E = 9.92e13 Joules or 23.709369024856596 Kilotons of TNT, Town level

Pulverizing a Skyscaper

To estimate the energy required to pulverize entire high-rise buildings, we'll break down the problem into several steps. Step 1: Size of the Building
Assume a typical high-rise building has a height of 100 meters and a base area of 40 meters by 40 meters. The volume of the building can be calculated as: Volume = Height × Base Area = 100m × 40m × 40m = 160,000m³

Step 2: Material and Mass
Assume the building is made of reinforced concrete and steel, with the following densities:

Reinforced Concrete Density: 2400 kg/m³ Steel Density: 7850 kg/m³ Assume the building is composed of 80% concrete and 20% steel by volume. The mass of the concrete and steel in the building can be calculated as:

Mass of Concrete = 160,000m³ × 0.8 ×2400kg/m³ = 307,200,000 kg Mass of Steel= 160,000m³ × 0.2 × 7850kg/m<sup3 = 251,200,000 kg

Step 3: Energy Required to Pulverize
The specific energy required to pulverize the materials is:

Concrete Pulverization Energy: 10⁶J/m³ ("Concrete and Masonry Databook" by Christine Beall and "Recycling of Demolished Concrete and Masonry" edited by T.C. Hansen both list energy requirements for crushing concrete, falling within the range of 1 to 10 MJ/m³)

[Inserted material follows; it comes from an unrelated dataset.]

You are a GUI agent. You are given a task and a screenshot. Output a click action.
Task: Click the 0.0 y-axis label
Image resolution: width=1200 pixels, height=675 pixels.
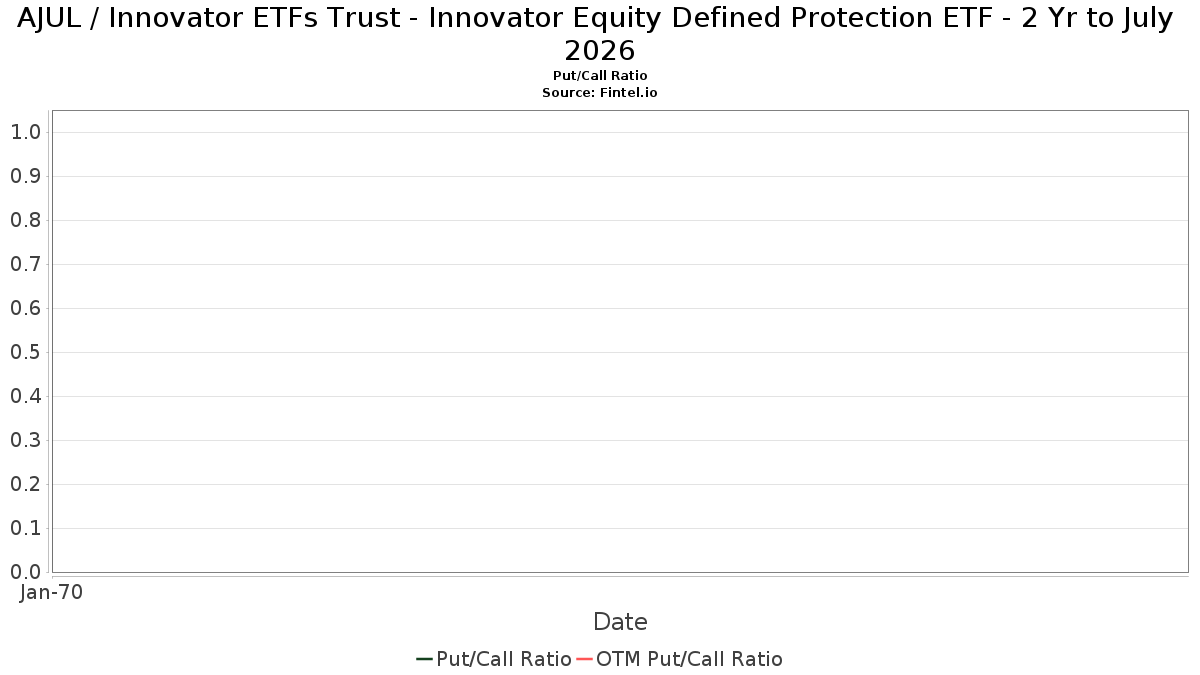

Steel Pulverization Energy: 10⁸J/m³ (Steel is significantly harder to pulverize compared to concrete, requiring much higher energy due to its tensile strength and ductility. The value of ~10^8 J/m³ can be estimated based on the energy required for high-intensity processes like ball milling or other forms of mechanical alloying, where steel is broken down into fine particles. "Introduction to the Mechanical Behavior of Steel" by G. Krauss and "Mechanical Alloying And Milling" by C. Suryanarayana go further into this)

Step 4: Total Energy
The total energy required to pulverize the concrete and steel can be calculated as:

Energy for Concrete = 307,200,000 kg × 10⁶J/m³ = 3.072×10¹⁴J

Energy for Steel = 251,200,000 kg × 10⁸J/m³ = 2.512×10¹⁶J

Adding these together gives the total energy required:

Total Energy = 3.072×10¹⁴J + 2.512×10¹⁶J = 2.54272×10¹⁶J or 6.0772466539196940971 Megatons of TNT, 7-B.